Randall Lee Dockstader has become the record keeper of his family tribe. In Colonial times, his Oneida Indian relatives sided with American colonists fighting the Revolutionary War. They saved Washington's starving troops, during the winter at Valley Forge, by bringing their own food supplies several hundred miles to feed the soldiers. In 1777, the Continental Congress pledged to remember their contribution.
War and peace are two major themes of this book.
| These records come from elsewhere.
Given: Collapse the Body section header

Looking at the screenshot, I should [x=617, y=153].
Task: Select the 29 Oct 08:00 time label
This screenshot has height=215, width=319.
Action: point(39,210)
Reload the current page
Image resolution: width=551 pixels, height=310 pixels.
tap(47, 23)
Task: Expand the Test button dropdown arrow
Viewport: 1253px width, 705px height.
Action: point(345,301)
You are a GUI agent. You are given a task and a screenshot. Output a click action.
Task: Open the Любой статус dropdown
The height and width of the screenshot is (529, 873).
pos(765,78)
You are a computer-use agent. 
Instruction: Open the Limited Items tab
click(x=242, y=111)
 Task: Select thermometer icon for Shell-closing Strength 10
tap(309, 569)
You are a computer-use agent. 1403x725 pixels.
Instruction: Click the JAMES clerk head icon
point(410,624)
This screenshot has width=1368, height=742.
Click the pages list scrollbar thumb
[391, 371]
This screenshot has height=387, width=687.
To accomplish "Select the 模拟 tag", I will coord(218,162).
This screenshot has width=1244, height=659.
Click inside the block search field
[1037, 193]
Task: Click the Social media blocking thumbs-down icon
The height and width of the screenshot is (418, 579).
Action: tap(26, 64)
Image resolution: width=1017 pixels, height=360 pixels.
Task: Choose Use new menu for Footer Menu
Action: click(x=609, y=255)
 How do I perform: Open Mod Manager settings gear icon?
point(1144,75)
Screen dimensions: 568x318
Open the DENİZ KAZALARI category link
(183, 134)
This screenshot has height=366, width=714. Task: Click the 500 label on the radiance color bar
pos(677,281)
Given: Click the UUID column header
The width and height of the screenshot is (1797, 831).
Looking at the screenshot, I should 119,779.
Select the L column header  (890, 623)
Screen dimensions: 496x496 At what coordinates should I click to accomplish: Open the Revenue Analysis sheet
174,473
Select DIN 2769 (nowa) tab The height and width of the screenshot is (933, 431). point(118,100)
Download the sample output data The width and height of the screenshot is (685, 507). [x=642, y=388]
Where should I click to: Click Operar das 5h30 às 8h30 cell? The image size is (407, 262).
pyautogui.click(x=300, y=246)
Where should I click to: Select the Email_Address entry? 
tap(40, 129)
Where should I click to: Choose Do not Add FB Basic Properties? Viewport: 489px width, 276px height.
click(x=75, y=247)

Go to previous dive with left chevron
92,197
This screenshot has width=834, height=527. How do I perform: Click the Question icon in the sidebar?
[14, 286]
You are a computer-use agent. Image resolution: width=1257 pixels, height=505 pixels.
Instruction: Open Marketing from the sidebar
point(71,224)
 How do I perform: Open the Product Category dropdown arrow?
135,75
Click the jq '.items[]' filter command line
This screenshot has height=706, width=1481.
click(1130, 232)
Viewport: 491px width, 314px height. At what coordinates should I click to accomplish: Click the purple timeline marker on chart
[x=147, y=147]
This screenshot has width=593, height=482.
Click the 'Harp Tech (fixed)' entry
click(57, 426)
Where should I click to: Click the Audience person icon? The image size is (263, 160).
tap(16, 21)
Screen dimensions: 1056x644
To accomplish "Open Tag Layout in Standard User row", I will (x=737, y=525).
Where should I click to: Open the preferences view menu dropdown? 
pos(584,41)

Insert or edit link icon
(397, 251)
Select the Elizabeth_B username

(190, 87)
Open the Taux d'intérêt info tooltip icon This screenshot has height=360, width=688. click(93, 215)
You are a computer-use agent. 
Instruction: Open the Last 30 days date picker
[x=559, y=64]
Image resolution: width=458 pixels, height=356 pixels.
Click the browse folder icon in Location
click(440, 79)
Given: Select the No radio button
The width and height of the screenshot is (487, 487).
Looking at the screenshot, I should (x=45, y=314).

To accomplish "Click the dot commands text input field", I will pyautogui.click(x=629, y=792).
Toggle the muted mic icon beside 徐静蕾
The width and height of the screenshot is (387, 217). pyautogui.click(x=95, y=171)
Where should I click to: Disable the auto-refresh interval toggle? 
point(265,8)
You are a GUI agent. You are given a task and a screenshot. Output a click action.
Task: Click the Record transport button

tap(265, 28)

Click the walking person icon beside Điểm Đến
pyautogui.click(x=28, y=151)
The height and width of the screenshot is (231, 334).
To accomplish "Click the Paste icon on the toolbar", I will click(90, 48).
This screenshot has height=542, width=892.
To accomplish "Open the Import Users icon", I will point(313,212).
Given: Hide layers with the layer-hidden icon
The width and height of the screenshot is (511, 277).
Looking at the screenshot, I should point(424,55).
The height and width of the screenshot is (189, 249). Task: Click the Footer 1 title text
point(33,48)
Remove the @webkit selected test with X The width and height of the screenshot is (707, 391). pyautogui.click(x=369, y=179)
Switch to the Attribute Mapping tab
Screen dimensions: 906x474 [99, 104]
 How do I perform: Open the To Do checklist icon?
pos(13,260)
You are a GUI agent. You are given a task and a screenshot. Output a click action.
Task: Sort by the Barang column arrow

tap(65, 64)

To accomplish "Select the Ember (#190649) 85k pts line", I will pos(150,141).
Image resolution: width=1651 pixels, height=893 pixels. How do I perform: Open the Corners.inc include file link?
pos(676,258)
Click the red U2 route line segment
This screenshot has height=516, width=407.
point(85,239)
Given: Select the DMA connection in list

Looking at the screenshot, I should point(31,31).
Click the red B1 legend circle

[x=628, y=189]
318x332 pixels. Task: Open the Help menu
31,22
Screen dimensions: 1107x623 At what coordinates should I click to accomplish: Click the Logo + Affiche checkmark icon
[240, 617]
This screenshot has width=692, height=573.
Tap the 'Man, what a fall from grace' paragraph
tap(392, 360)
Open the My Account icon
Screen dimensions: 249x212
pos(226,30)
Wars mentioned include the Revolutionary times; World War II when his father, half Oneida Indian, served in the Navy from 1942-45; and Vietnam where the author too served America. Patriotism is clearly an ancillary theme. How strange to observe such fidelity even after promises made by the government to the Oneida tribe were broken.
The author too has struggled to get the government to pay medical benefits for his service. Several photos in the book show documentation assembled and submitted per instructions that resulted in requests for more paperwork. Peace finally enters the book with Dockstader's relocation to India to live and study religion. Floral photos and a rangoli, Indian floor art, reveal a now happy, post-war life.
Sophistication Honors is a record more than a book, especially in the first section where this author uses six or seven paragraphs with broken phrases and capitalized words to tell his life stats. You can almost hear the sound of tribal chanting in the background. Some record keepers pass on life stories orally through chants, poems, or choruses; others record in drawings on cave walls or photos stored in a shoe box. Still others, unlike Dockstader, journal their memories into diaries that preserve the past. However, this short book demonstrates two things: Everyone has a story to tell, and close relatives and friends likely make the best audience.